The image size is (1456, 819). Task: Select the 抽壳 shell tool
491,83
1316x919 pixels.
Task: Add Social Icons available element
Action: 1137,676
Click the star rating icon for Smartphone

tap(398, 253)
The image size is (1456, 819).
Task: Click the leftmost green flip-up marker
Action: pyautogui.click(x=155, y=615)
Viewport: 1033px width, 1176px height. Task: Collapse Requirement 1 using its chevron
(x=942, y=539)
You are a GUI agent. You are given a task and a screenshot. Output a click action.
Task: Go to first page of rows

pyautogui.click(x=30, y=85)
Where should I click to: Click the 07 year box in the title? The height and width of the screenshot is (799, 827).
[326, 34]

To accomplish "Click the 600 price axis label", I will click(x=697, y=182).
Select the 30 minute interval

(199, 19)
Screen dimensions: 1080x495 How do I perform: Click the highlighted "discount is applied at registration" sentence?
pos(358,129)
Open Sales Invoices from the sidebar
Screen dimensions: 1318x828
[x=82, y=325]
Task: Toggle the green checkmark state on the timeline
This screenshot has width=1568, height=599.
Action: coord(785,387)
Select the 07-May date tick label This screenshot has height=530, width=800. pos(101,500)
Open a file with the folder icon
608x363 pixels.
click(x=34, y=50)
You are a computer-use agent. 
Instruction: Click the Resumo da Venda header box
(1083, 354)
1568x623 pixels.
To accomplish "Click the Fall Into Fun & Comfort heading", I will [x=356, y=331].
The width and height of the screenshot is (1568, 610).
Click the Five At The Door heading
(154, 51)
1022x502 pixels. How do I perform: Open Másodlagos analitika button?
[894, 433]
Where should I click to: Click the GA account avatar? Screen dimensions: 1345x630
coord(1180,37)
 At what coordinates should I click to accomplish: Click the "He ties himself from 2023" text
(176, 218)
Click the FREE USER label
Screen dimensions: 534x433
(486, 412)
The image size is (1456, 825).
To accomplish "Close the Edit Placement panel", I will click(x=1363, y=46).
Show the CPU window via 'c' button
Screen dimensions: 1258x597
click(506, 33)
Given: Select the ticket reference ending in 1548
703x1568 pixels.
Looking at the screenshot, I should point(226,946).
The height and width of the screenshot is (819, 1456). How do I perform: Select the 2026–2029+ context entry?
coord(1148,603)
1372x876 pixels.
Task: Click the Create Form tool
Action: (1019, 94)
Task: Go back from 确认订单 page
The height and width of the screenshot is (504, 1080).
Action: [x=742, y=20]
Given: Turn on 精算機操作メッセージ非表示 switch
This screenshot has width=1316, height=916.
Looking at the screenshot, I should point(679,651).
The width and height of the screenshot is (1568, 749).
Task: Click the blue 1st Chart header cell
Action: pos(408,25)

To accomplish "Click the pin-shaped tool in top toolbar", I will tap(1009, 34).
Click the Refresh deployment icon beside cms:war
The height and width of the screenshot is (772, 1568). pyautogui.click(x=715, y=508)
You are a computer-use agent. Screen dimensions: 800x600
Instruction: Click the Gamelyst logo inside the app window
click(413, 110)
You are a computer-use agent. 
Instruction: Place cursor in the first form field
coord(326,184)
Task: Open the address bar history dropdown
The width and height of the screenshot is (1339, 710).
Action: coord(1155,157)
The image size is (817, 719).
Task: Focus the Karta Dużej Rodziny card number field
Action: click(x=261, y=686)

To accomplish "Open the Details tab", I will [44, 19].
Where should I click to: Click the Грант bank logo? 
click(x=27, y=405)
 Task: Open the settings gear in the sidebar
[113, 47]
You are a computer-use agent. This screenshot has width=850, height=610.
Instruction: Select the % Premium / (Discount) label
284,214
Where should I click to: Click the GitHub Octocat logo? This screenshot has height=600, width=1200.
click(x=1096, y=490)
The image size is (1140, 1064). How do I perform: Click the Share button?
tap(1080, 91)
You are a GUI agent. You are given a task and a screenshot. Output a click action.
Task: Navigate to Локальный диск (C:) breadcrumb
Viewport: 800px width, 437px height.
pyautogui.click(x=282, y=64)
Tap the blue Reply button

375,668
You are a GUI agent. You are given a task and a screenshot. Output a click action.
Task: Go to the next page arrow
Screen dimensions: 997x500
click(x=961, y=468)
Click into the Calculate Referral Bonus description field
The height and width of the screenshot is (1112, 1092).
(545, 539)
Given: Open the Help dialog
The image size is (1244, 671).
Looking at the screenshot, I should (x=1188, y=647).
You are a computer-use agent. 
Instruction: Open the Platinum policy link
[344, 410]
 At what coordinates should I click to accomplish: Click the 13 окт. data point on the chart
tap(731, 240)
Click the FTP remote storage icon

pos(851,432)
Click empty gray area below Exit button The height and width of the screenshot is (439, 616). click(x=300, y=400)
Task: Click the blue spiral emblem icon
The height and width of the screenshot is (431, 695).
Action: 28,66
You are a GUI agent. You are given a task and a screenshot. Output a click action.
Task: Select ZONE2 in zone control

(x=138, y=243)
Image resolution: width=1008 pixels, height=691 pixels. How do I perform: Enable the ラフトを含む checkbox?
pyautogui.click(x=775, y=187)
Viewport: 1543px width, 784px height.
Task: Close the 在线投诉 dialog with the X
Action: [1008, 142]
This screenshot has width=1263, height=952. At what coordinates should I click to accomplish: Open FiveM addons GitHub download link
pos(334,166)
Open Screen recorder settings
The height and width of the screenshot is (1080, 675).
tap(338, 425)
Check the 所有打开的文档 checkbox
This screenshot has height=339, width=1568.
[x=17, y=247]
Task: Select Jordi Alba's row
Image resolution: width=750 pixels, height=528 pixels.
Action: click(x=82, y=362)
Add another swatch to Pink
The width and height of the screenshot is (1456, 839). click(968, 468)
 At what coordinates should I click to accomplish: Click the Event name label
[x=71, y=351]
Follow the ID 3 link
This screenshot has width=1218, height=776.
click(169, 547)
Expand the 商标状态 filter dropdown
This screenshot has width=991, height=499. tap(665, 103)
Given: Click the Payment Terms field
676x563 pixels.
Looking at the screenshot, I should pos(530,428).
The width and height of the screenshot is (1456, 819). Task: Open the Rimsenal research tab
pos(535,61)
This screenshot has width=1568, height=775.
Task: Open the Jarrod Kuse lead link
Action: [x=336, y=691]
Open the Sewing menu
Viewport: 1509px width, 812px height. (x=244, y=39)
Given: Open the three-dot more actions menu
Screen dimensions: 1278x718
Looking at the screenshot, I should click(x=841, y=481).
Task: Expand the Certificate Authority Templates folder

*-*-*

WORK REQUIRED:
Please turn the lines above into a numbered list, leaving out the blank ones.

TASK SOLUTION:
1. The image size is (1456, 819). Task: Select the 抽壳 shell tool
2. 491,83
3. 1316x919 pixels.
4. Task: Add Social Icons available element
5. Action: 1137,676
6. Click the star rating icon for Smartphone
7. tap(398, 253)
8. The image size is (1456, 819).
9. Task: Click the leftmost green flip-up marker
10. Action: pyautogui.click(x=155, y=615)
11. Viewport: 1033px width, 1176px height. Task: Collapse Requirement 1 using its chevron
12. (x=942, y=539)
13. You are a GUI agent. You are given a task and a screenshot. Output a click action.
14. Task: Go to first page of rows
15. pyautogui.click(x=30, y=85)
16. Where should I click to: Click the 07 year box in the title? The height and width of the screenshot is (799, 827).
17. [326, 34]
18. To accomplish "Click the 600 price axis label", I will click(x=697, y=182).
19. Select the 30 minute interval
20. (199, 19)
21. Screen dimensions: 1080x495 How do I perform: Click the highlighted "discount is applied at registration" sentence?
22. pos(358,129)
23. Open Sales Invoices from the sidebar
24. Screen dimensions: 1318x828
25. [x=82, y=325]
26. Task: Toggle the green checkmark state on the timeline
27. This screenshot has width=1568, height=599.
28. Action: coord(785,387)
29. Select the 07-May date tick label This screenshot has height=530, width=800. pos(101,500)
30. Open a file with the folder icon
31. 608x363 pixels.
32. click(x=34, y=50)
33. You are a computer-use agent. 
34. Instruction: Click the Resumo da Venda header box
35. (1083, 354)
36. 1568x623 pixels.
37. To accomplish "Click the Fall Into Fun & Comfort heading", I will [x=356, y=331].
38. The width and height of the screenshot is (1568, 610).
39. Click the Five At The Door heading
40. (154, 51)
41. 1022x502 pixels. How do I perform: Open Másodlagos analitika button?
42. [894, 433]
43. Where should I click to: Click the GA account avatar? Screen dimensions: 1345x630
44. coord(1180,37)
45.  At what coordinates should I click to accomplish: Click the "He ties himself from 2023" text
46. (176, 218)
47. Click the FREE USER label
48. Screen dimensions: 534x433
49. (486, 412)
50. The image size is (1456, 825).
51. To accomplish "Close the Edit Placement panel", I will click(x=1363, y=46).
52. Show the CPU window via 'c' button
53. Screen dimensions: 1258x597
54. click(506, 33)
55. Given: Select the ticket reference ending in 1548
56. 703x1568 pixels.
57. Looking at the screenshot, I should point(226,946).
58. The height and width of the screenshot is (819, 1456). How do I perform: Select the 2026–2029+ context entry?
59. coord(1148,603)
60. 1372x876 pixels.
61. Task: Click the Create Form tool
62. Action: (1019, 94)
63. Task: Go back from 确认订单 page
64. The height and width of the screenshot is (504, 1080).
65. Action: [x=742, y=20]
66. Given: Turn on 精算機操作メッセージ非表示 switch
67. This screenshot has width=1316, height=916.
68. Looking at the screenshot, I should point(679,651).
69. The width and height of the screenshot is (1568, 749).
70. Task: Click the blue 1st Chart header cell
71. Action: pos(408,25)
72. To accomplish "Click the pin-shaped tool in top toolbar", I will tap(1009, 34).
73. Click the Refresh deployment icon beside cms:war
74. The height and width of the screenshot is (772, 1568). pyautogui.click(x=715, y=508)
75. You are a computer-use agent. Screen dimensions: 800x600
76. Instruction: Click the Gamelyst logo inside the app window
77. click(413, 110)
78. You are a computer-use agent. 
79. Instruction: Place cursor in the first form field
80. coord(326,184)
81. Task: Open the address bar history dropdown
82. The width and height of the screenshot is (1339, 710).
83. Action: coord(1155,157)
84. The image size is (817, 719).
85. Task: Focus the Karta Dużej Rodziny card number field
86. Action: click(x=261, y=686)
87. To accomplish "Open the Details tab", I will [44, 19].
88. Where should I click to: Click the Грант bank logo? 
89. click(x=27, y=405)
90.  Task: Open the settings gear in the sidebar
91. [113, 47]
92. You are a computer-use agent. This screenshot has width=850, height=610.
93. Instruction: Select the % Premium / (Discount) label
94. 284,214
95. Where should I click to: Click the GitHub Octocat logo? This screenshot has height=600, width=1200.
96. click(x=1096, y=490)
97. The image size is (1140, 1064). How do I perform: Click the Share button?
98. tap(1080, 91)
99. You are a GUI agent. You are given a task and a screenshot. Output a click action.
100. Task: Navigate to Локальный диск (C:) breadcrumb
101. Viewport: 800px width, 437px height.
102. pyautogui.click(x=282, y=64)
103. Tap the blue Reply button
104. 375,668
105. You are a GUI agent. You are given a task and a screenshot. Output a click action.
106. Task: Go to the next page arrow
107. Screen dimensions: 997x500
108. click(x=961, y=468)
109. Click into the Calculate Referral Bonus description field
110. The height and width of the screenshot is (1112, 1092).
111. (545, 539)
112. Given: Open the Help dialog
113. The image size is (1244, 671).
114. Looking at the screenshot, I should (x=1188, y=647).
115. You are a computer-use agent. 
116. Instruction: Open the Platinum policy link
117. [344, 410]
118.  At what coordinates should I click to accomplish: Click the 13 окт. data point on the chart
119. tap(731, 240)
120. Click the FTP remote storage icon
121. pos(851,432)
122. Click empty gray area below Exit button The height and width of the screenshot is (439, 616). click(x=300, y=400)
123. Task: Click the blue spiral emblem icon
124. The height and width of the screenshot is (431, 695).
125. Action: 28,66
126. You are a GUI agent. You are given a task and a screenshot. Output a click action.
127. Task: Select ZONE2 in zone control
128. (x=138, y=243)
129. Image resolution: width=1008 pixels, height=691 pixels. How do I perform: Enable the ラフトを含む checkbox?
130. pyautogui.click(x=775, y=187)
131. Viewport: 1543px width, 784px height.
132. Task: Close the 在线投诉 dialog with the X
133. Action: [1008, 142]
134. This screenshot has width=1263, height=952. At what coordinates should I click to accomplish: Open FiveM addons GitHub download link
135. pos(334,166)
136. Open Screen recorder settings
137. The height and width of the screenshot is (1080, 675).
138. tap(338, 425)
139. Check the 所有打开的文档 checkbox
140. This screenshot has height=339, width=1568.
141. [x=17, y=247]
142. Task: Select Jordi Alba's row
143. Image resolution: width=750 pixels, height=528 pixels.
144. Action: click(x=82, y=362)
145. Add another swatch to Pink
146. The width and height of the screenshot is (1456, 839). click(968, 468)
147.  At what coordinates should I click to accomplish: Click the Event name label
148. [x=71, y=351]
149. Follow the ID 3 link
150. This screenshot has width=1218, height=776.
151. click(169, 547)
152. Expand the 商标状态 filter dropdown
153. This screenshot has width=991, height=499. tap(665, 103)
154. Given: Click the Payment Terms field
155. 676x563 pixels.
156. Looking at the screenshot, I should pos(530,428).
157. The width and height of the screenshot is (1456, 819). Task: Open the Rimsenal research tab
158. pos(535,61)
159. This screenshot has width=1568, height=775.
160. Task: Open the Jarrod Kuse lead link
161. Action: [x=336, y=691]
162. Open the Sewing menu
163. Viewport: 1509px width, 812px height. (x=244, y=39)
164. Given: Open the three-dot more actions menu
165. Screen dimensions: 1278x718
166. Looking at the screenshot, I should click(x=841, y=481).
167. Task: Expand the Certificate Authority Templates folder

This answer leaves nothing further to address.